**Material for this task:**
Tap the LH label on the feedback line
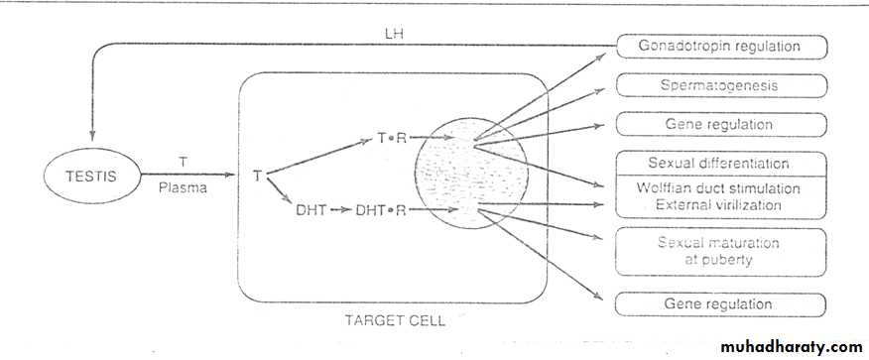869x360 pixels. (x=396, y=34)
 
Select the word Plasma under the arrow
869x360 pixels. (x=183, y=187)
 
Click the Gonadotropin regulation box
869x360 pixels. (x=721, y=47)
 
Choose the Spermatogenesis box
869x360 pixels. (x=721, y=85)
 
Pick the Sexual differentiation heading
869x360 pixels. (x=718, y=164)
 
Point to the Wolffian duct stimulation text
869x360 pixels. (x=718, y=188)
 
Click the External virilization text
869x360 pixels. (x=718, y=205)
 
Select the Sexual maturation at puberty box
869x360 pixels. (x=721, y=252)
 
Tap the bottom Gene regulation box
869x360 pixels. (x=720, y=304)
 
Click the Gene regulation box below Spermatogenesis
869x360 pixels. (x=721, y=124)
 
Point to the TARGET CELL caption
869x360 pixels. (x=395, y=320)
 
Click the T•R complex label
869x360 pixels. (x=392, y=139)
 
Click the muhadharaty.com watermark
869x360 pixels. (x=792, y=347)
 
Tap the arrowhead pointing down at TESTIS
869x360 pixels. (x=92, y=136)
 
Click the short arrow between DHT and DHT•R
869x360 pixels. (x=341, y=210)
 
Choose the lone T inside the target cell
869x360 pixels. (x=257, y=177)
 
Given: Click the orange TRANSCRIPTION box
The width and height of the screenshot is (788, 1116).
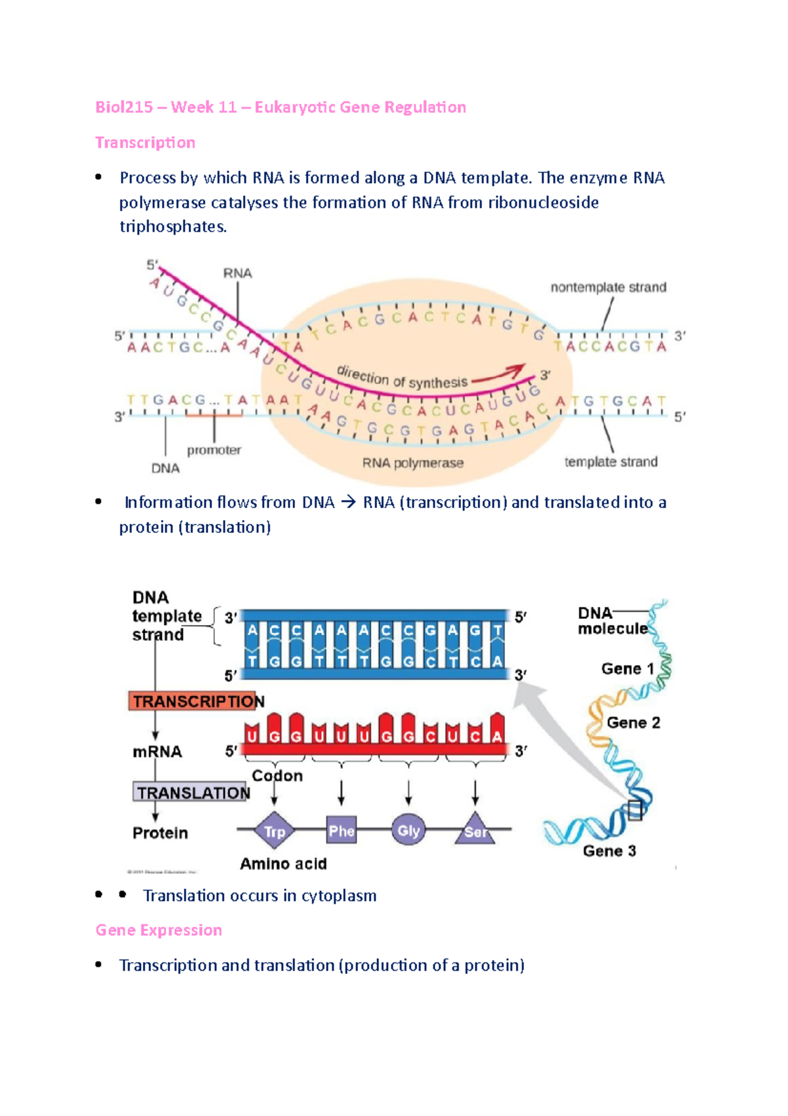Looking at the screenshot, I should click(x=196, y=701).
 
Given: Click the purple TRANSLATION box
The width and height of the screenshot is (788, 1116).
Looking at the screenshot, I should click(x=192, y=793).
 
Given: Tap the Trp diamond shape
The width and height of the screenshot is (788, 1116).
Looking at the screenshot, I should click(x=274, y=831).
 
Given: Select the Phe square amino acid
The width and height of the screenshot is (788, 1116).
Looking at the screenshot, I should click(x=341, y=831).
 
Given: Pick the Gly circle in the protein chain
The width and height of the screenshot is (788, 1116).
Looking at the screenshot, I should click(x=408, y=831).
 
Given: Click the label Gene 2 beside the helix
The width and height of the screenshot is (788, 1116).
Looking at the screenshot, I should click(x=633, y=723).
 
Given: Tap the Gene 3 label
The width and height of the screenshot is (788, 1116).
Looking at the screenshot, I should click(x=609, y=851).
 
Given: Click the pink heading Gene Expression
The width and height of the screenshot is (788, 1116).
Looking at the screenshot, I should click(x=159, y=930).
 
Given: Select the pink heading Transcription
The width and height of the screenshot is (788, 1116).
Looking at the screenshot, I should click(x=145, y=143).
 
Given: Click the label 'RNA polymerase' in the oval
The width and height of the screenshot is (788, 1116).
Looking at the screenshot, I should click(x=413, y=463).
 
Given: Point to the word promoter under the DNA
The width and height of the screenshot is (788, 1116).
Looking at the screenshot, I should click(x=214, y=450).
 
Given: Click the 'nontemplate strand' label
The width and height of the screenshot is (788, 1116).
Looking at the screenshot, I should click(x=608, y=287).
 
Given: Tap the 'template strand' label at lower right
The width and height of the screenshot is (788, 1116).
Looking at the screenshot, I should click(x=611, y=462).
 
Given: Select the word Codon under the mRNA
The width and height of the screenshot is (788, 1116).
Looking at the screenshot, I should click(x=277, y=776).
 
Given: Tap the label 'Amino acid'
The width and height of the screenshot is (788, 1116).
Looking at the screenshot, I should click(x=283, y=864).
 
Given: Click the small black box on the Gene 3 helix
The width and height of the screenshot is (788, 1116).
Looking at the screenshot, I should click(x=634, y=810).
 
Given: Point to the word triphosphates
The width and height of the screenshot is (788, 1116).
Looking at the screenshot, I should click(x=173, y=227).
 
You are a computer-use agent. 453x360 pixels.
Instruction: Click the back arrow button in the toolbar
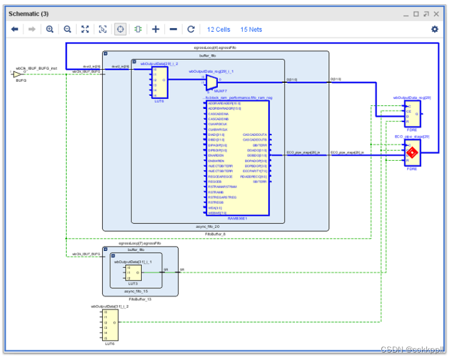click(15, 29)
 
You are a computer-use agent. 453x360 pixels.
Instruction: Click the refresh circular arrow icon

**Task brief:**
Across the records above, return every line that contains the word "Pick".

**Answer to the exercise:**
Pick the Sexual differentiation heading
Given: Pick the Gly circle in the protein chain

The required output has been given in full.